§ **WHAT IS NEEDED**
Repeat all the records, precisely as given.
:: EXERCISE INPUTS
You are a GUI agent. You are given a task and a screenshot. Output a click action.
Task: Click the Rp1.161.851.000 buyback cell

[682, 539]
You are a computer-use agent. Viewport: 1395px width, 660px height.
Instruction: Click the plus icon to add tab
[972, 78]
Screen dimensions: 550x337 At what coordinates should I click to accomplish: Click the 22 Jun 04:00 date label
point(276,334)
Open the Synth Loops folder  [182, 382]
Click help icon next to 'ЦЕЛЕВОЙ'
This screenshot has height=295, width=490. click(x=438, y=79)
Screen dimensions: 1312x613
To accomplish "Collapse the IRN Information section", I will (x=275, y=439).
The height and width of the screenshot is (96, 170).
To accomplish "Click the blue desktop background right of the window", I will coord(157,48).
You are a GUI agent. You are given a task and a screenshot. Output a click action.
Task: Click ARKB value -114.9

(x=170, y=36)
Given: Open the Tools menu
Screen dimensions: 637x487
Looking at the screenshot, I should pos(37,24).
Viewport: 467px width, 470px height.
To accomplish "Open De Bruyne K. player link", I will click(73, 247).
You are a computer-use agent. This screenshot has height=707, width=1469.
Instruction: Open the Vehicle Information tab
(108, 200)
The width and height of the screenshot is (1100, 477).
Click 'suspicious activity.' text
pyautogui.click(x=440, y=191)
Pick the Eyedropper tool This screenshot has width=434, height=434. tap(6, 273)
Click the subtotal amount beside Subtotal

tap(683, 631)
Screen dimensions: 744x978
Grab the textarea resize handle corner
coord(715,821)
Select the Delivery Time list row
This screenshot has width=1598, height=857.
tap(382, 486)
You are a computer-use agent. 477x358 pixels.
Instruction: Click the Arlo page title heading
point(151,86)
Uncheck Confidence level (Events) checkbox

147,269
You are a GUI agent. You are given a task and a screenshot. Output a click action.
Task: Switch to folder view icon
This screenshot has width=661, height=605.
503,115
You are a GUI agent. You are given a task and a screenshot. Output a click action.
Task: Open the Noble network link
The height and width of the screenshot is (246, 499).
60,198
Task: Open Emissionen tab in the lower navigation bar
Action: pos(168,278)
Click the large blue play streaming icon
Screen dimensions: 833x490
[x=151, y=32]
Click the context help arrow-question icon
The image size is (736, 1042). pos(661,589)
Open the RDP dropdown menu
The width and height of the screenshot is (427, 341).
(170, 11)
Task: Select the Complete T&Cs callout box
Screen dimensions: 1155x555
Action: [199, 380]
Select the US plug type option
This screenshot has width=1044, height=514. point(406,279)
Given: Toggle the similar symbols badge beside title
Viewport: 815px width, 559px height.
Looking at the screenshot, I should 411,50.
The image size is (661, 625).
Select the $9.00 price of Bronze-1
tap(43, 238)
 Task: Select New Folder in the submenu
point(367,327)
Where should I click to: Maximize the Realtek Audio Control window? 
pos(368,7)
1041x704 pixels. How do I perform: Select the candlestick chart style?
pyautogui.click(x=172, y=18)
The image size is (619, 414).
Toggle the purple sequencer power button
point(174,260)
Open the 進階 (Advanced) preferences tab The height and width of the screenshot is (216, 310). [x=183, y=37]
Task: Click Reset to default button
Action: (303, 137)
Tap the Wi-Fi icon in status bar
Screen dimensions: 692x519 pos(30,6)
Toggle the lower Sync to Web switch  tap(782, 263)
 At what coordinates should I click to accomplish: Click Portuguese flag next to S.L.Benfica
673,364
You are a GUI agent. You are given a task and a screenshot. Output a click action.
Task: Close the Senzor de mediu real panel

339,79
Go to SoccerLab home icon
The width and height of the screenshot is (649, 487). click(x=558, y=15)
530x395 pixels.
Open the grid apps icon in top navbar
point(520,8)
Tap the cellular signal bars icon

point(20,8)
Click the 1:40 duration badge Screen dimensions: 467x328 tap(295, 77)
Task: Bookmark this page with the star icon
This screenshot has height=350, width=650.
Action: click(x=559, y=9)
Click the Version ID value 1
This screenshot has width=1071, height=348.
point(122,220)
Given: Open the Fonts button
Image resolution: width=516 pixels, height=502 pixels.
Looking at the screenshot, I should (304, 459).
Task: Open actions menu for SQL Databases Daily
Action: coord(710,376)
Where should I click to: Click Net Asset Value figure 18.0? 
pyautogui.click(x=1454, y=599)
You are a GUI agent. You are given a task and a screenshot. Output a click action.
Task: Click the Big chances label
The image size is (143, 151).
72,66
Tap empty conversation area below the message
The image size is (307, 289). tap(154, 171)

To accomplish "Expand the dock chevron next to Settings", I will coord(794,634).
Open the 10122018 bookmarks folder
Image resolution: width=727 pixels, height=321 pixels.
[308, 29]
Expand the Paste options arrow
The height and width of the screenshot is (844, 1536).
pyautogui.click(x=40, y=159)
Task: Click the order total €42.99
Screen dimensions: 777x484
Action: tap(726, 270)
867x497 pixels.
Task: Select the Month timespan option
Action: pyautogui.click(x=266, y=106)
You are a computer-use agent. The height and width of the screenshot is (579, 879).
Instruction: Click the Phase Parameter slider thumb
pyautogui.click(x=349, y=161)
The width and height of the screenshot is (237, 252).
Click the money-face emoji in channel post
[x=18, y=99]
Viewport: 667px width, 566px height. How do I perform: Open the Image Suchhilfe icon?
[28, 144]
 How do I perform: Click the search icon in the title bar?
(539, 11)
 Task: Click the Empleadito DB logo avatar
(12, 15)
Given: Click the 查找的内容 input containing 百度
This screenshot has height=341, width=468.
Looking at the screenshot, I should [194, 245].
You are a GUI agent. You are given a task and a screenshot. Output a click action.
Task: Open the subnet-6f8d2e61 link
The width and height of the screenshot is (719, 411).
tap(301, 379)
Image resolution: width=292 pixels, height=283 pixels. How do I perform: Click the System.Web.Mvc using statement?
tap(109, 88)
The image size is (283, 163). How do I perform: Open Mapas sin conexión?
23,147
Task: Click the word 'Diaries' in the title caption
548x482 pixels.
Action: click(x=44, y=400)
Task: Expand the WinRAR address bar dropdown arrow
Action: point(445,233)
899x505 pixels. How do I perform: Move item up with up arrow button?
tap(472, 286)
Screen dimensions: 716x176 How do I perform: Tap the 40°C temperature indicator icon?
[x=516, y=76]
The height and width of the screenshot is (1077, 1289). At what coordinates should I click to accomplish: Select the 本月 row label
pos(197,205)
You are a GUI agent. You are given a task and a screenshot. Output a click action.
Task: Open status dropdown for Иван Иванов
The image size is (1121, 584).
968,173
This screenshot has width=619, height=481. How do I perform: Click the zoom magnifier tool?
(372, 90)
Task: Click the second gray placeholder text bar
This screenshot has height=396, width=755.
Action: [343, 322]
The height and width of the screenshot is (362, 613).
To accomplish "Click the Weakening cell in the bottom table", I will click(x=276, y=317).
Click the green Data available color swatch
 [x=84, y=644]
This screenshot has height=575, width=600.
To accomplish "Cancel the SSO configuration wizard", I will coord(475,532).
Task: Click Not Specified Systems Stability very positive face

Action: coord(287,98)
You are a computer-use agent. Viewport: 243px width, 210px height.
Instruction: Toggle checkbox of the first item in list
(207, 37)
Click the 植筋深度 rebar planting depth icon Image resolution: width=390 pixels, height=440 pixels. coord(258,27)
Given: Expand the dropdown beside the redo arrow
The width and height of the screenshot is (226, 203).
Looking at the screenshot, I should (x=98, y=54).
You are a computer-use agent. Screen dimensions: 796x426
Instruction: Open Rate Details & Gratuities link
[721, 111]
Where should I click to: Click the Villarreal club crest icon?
::::
§ **SOLUTION TO THIS EXERCISE**
You are a GUI agent. You are given a task and a screenshot. Output a click action.
Task: Click the Rp1.161.851.000 buyback cell

[682, 539]
You are a computer-use agent. Viewport: 1395px width, 660px height.
Instruction: Click the plus icon to add tab
[972, 78]
Screen dimensions: 550x337 At what coordinates should I click to accomplish: Click the 22 Jun 04:00 date label
point(276,334)
Open the Synth Loops folder  [182, 382]
Click help icon next to 'ЦЕЛЕВОЙ'
This screenshot has height=295, width=490. click(x=438, y=79)
Screen dimensions: 1312x613
To accomplish "Collapse the IRN Information section", I will (x=275, y=439).
The height and width of the screenshot is (96, 170).
To accomplish "Click the blue desktop background right of the window", I will coord(157,48).
You are a GUI agent. You are given a task and a screenshot. Output a click action.
Task: Click ARKB value -114.9

(x=170, y=36)
Given: Open the Tools menu
Screen dimensions: 637x487
Looking at the screenshot, I should pos(37,24).
Viewport: 467px width, 470px height.
To accomplish "Open De Bruyne K. player link", I will click(73, 247).
You are a computer-use agent. This screenshot has height=707, width=1469.
Instruction: Open the Vehicle Information tab
(108, 200)
The width and height of the screenshot is (1100, 477).
Click 'suspicious activity.' text
pyautogui.click(x=440, y=191)
Pick the Eyedropper tool This screenshot has width=434, height=434. tap(6, 273)
Click the subtotal amount beside Subtotal

tap(683, 631)
Screen dimensions: 744x978
Grab the textarea resize handle corner
coord(715,821)
Select the Delivery Time list row
This screenshot has width=1598, height=857.
tap(382, 486)
You are a computer-use agent. 477x358 pixels.
Instruction: Click the Arlo page title heading
point(151,86)
Uncheck Confidence level (Events) checkbox

147,269
You are a GUI agent. You are given a task and a screenshot. Output a click action.
Task: Switch to folder view icon
This screenshot has width=661, height=605.
503,115
You are a GUI agent. You are given a task and a screenshot. Output a click action.
Task: Open the Noble network link
The height and width of the screenshot is (246, 499).
60,198
Task: Open Emissionen tab in the lower navigation bar
Action: pos(168,278)
Click the large blue play streaming icon
Screen dimensions: 833x490
[x=151, y=32]
Click the context help arrow-question icon
The image size is (736, 1042). pos(661,589)
Open the RDP dropdown menu
The width and height of the screenshot is (427, 341).
(170, 11)
Task: Select the Complete T&Cs callout box
Screen dimensions: 1155x555
Action: [199, 380]
Select the US plug type option
This screenshot has width=1044, height=514. point(406,279)
Given: Toggle the similar symbols badge beside title
Viewport: 815px width, 559px height.
Looking at the screenshot, I should 411,50.
The image size is (661, 625).
Select the $9.00 price of Bronze-1
tap(43, 238)
 Task: Select New Folder in the submenu
point(367,327)
Where should I click to: Maximize the Realtek Audio Control window? 
pos(368,7)
1041x704 pixels. How do I perform: Select the candlestick chart style?
pyautogui.click(x=172, y=18)
The image size is (619, 414).
Toggle the purple sequencer power button
point(174,260)
Open the 進階 (Advanced) preferences tab The height and width of the screenshot is (216, 310). [x=183, y=37]
Task: Click Reset to default button
Action: (303, 137)
Tap the Wi-Fi icon in status bar
Screen dimensions: 692x519 pos(30,6)
Toggle the lower Sync to Web switch  tap(782, 263)
 At what coordinates should I click to accomplish: Click Portuguese flag next to S.L.Benfica
673,364
You are a GUI agent. You are given a task and a screenshot. Output a click action.
Task: Close the Senzor de mediu real panel

339,79
Go to SoccerLab home icon
The width and height of the screenshot is (649, 487). click(x=558, y=15)
530x395 pixels.
Open the grid apps icon in top navbar
point(520,8)
Tap the cellular signal bars icon

point(20,8)
Click the 1:40 duration badge Screen dimensions: 467x328 tap(295, 77)
Task: Bookmark this page with the star icon
This screenshot has height=350, width=650.
Action: click(x=559, y=9)
Click the Version ID value 1
This screenshot has width=1071, height=348.
point(122,220)
Given: Open the Fonts button
Image resolution: width=516 pixels, height=502 pixels.
Looking at the screenshot, I should (304, 459).
Task: Open actions menu for SQL Databases Daily
Action: coord(710,376)
Where should I click to: Click Net Asset Value figure 18.0? 
pyautogui.click(x=1454, y=599)
You are a GUI agent. You are given a task and a screenshot. Output a click action.
Task: Click the Big chances label
The image size is (143, 151).
72,66
Tap empty conversation area below the message
The image size is (307, 289). tap(154, 171)

To accomplish "Expand the dock chevron next to Settings", I will coord(794,634).
Open the 10122018 bookmarks folder
Image resolution: width=727 pixels, height=321 pixels.
[308, 29]
Expand the Paste options arrow
The height and width of the screenshot is (844, 1536).
pyautogui.click(x=40, y=159)
Task: Click the order total €42.99
Screen dimensions: 777x484
Action: tap(726, 270)
867x497 pixels.
Task: Select the Month timespan option
Action: pyautogui.click(x=266, y=106)
You are a computer-use agent. The height and width of the screenshot is (579, 879).
Instruction: Click the Phase Parameter slider thumb
pyautogui.click(x=349, y=161)
The width and height of the screenshot is (237, 252).
Click the money-face emoji in channel post
[x=18, y=99]
Viewport: 667px width, 566px height. How do I perform: Open the Image Suchhilfe icon?
[28, 144]
 How do I perform: Click the search icon in the title bar?
(539, 11)
 Task: Click the Empleadito DB logo avatar
(12, 15)
Given: Click the 查找的内容 input containing 百度
This screenshot has height=341, width=468.
Looking at the screenshot, I should [194, 245].
You are a GUI agent. You are given a task and a screenshot. Output a click action.
Task: Open the subnet-6f8d2e61 link
The width and height of the screenshot is (719, 411).
tap(301, 379)
Image resolution: width=292 pixels, height=283 pixels. How do I perform: Click the System.Web.Mvc using statement?
tap(109, 88)
The image size is (283, 163). How do I perform: Open Mapas sin conexión?
23,147
Task: Click the word 'Diaries' in the title caption
548x482 pixels.
Action: click(x=44, y=400)
Task: Expand the WinRAR address bar dropdown arrow
Action: point(445,233)
899x505 pixels. How do I perform: Move item up with up arrow button?
tap(472, 286)
Screen dimensions: 716x176 How do I perform: Tap the 40°C temperature indicator icon?
[x=516, y=76]
The height and width of the screenshot is (1077, 1289). At what coordinates should I click to accomplish: Select the 本月 row label
pos(197,205)
You are a GUI agent. You are given a task and a screenshot. Output a click action.
Task: Open status dropdown for Иван Иванов
The image size is (1121, 584).
968,173
This screenshot has width=619, height=481. How do I perform: Click the zoom magnifier tool?
(372, 90)
Task: Click the second gray placeholder text bar
This screenshot has height=396, width=755.
Action: [343, 322]
The height and width of the screenshot is (362, 613).
To accomplish "Click the Weakening cell in the bottom table", I will click(x=276, y=317).
Click the green Data available color swatch
 [x=84, y=644]
This screenshot has height=575, width=600.
To accomplish "Cancel the SSO configuration wizard", I will coord(475,532).
Task: Click Not Specified Systems Stability very positive face

Action: coord(287,98)
You are a computer-use agent. Viewport: 243px width, 210px height.
Instruction: Toggle checkbox of the first item in list
(207, 37)
Click the 植筋深度 rebar planting depth icon Image resolution: width=390 pixels, height=440 pixels. coord(258,27)
Given: Expand the dropdown beside the redo arrow
The width and height of the screenshot is (226, 203).
Looking at the screenshot, I should (x=98, y=54).
You are a computer-use agent. Screen dimensions: 796x426
Instruction: Open Rate Details & Gratuities link
[721, 111]
Where should I click to: Click the Villarreal club crest icon?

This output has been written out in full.